OK, it’s last New Year’s Day, and you’re running a consolidated service business. You have rolled up several-thousand companies, giving you 4,000 outlets, a 10% market share, and sales edging up to the $3 billion mark. Your stock price is in the $40 range.

You’re looking to sustain a strong market demand that grows nearly vertically, with a great renewal rate and handsome gross profits. Your technicians aren’t just walk-ins from the street, but trained and certified professionals. You’ve got the bucks to outspend your competitors in advertising and other promotions.

Better still, your industry is age-sensitive and driven by demographics. You look back fondly to January 1, 1996, a day on which the first Baby-Boomer hit 50. That turning point augurs an oncoming flood of nearly 80 million new customers. Your company is a testament to the “urge-to-merge” culture that has fueled so much of the consolidation activity.

■ **Records**:
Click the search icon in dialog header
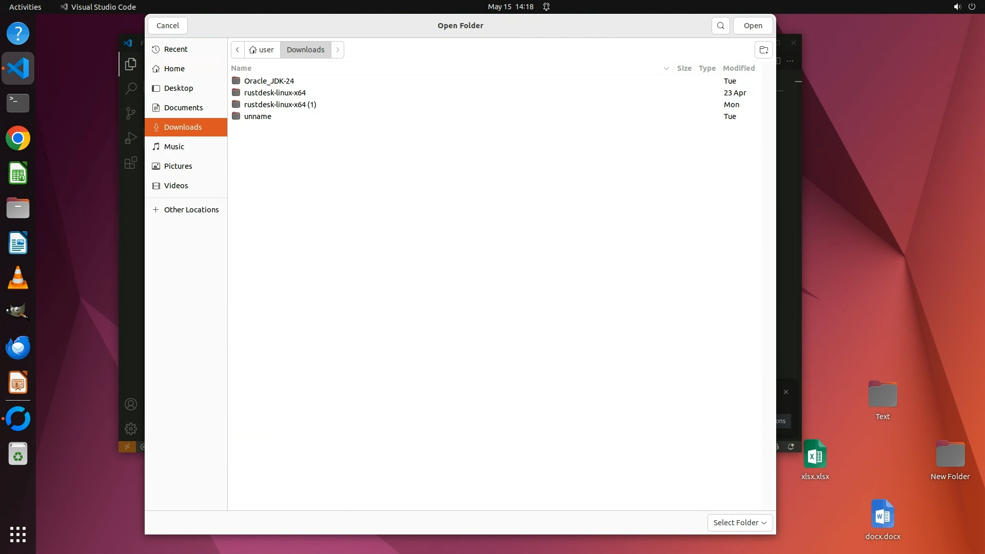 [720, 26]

==

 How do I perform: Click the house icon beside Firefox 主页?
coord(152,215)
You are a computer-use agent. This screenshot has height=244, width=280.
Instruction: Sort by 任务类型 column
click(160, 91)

--

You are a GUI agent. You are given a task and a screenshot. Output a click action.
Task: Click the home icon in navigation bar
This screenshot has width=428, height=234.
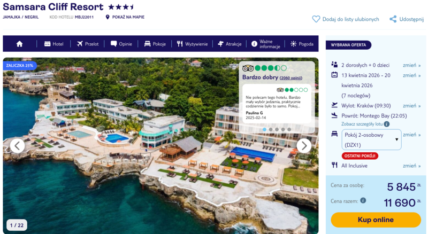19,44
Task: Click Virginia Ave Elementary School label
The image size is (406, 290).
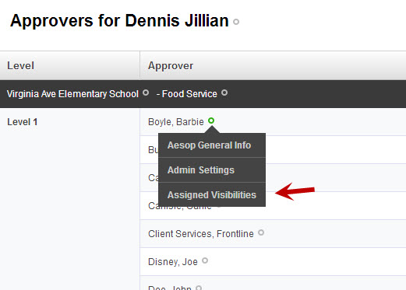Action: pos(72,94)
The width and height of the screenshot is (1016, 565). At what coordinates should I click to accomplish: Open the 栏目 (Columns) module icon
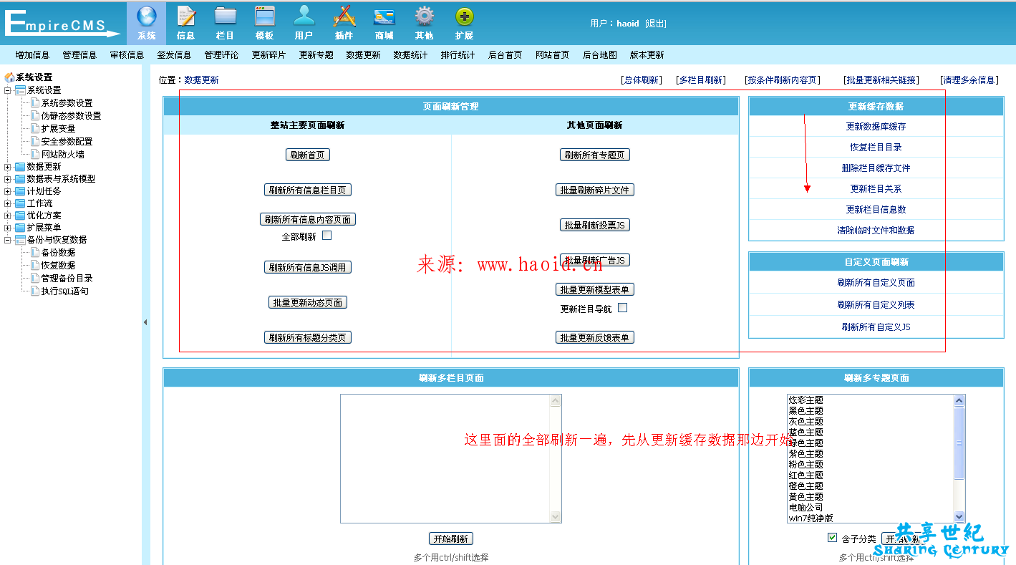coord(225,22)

■ **Goals**:
A - Answer from the passage about running a consolidated service business:
(i) How many outlets does the business have?
(ii) On what date did the first Baby-Boomer turn 50?
(iii) About how many new customers does that turning point signal?
B - Duplicate the part of the passage about running a consolidated service business between "Better still, your" and "the consolidation activity.", inclusive.
Nothing in the listing is needed here.

■ **Solutions**:
A -
(i) 4,000
(ii) January 1, 1996
(iii) Nearly 80 million

B -
Better still, your industry is age-sensitive and driven by demographics. You look back fondly to January 1, 1996, a day on which the first Baby-Boomer hit 50. That turning point augurs an oncoming flood of nearly 80 million new customers. Your company is a testament to the “urge-to-merge” culture that has fueled so much of the consolidation activity.